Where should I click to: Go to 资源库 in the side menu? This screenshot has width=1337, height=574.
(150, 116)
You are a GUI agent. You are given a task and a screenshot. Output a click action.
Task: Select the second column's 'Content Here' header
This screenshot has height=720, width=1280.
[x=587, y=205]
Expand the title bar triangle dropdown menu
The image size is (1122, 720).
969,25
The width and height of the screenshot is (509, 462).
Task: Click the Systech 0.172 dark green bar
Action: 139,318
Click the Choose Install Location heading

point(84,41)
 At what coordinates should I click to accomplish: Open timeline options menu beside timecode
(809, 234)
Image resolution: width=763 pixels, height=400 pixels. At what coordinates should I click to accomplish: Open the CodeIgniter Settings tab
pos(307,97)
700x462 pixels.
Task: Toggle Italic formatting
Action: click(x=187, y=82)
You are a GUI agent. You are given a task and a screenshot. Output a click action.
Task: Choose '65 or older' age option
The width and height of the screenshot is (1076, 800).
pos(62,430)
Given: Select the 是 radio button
+===+
_Prompt_
Retype, exactly as written, each line from the one that has "Task: Choose '65 or older' age option" to the bottom of the entries above, and include both of those lines.

_Exercise response_
Task: Choose '65 or older' age option
The width and height of the screenshot is (1076, 800).
pos(62,430)
Given: Select the 是 radio button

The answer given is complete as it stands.